____ Stored data
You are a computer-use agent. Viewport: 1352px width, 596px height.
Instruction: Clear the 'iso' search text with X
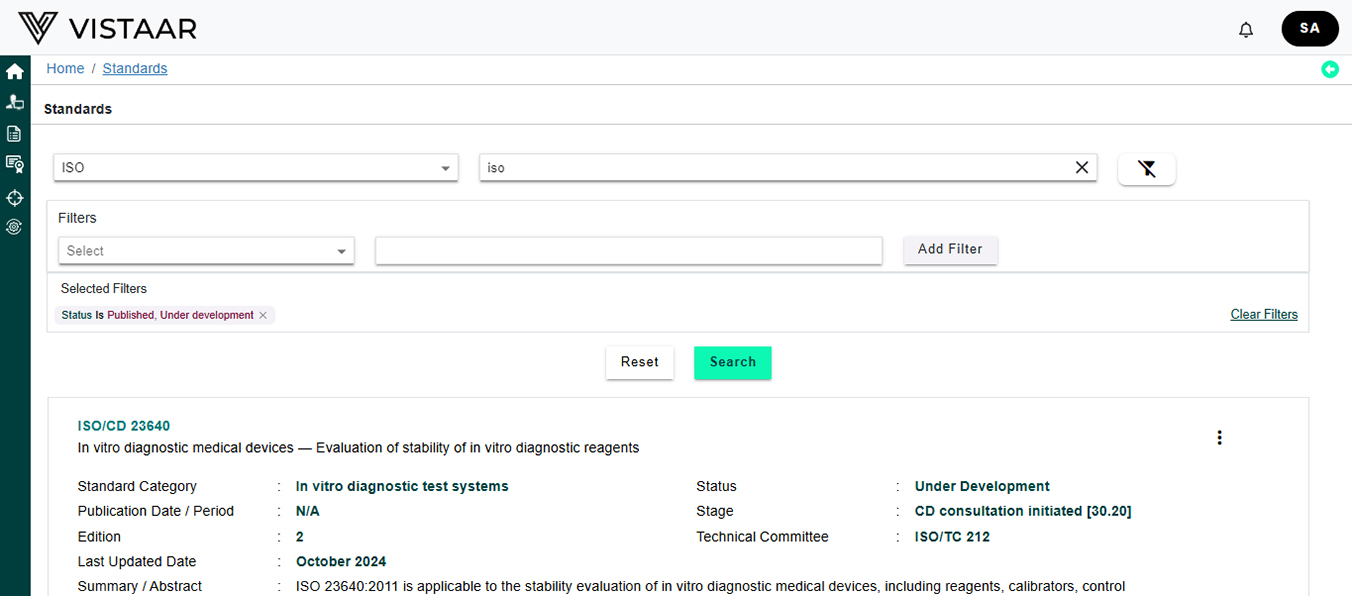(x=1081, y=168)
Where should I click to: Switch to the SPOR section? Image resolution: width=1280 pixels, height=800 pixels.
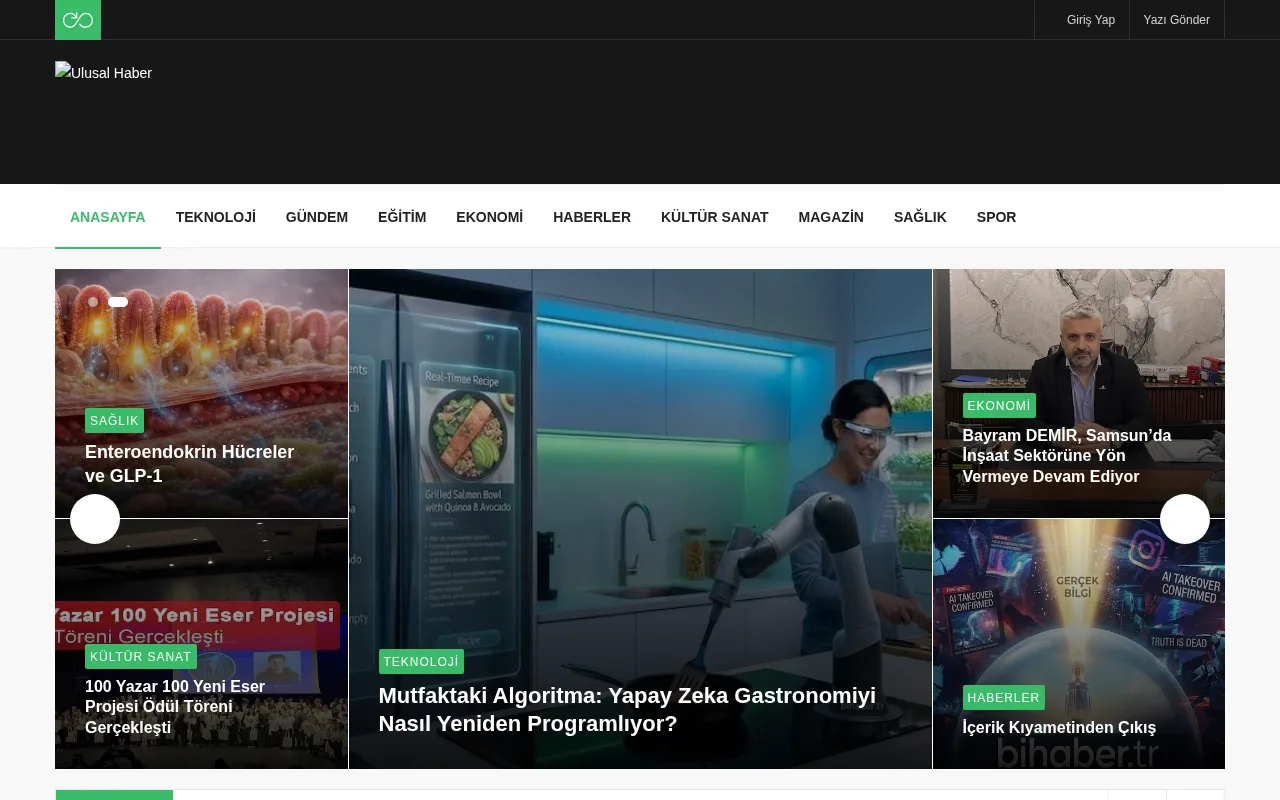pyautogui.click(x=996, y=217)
________
» Exercise details: Reprint the whole listing verbatim except for the pictures.

» Finished exercise:
You are a computer-use agent. Viewport: 1352px width, 596px height.
Instruction: Clear the 'iso' search text with X
(x=1081, y=168)
Where should I click to: Switch to the SPOR section? Image resolution: width=1280 pixels, height=800 pixels.
pyautogui.click(x=996, y=217)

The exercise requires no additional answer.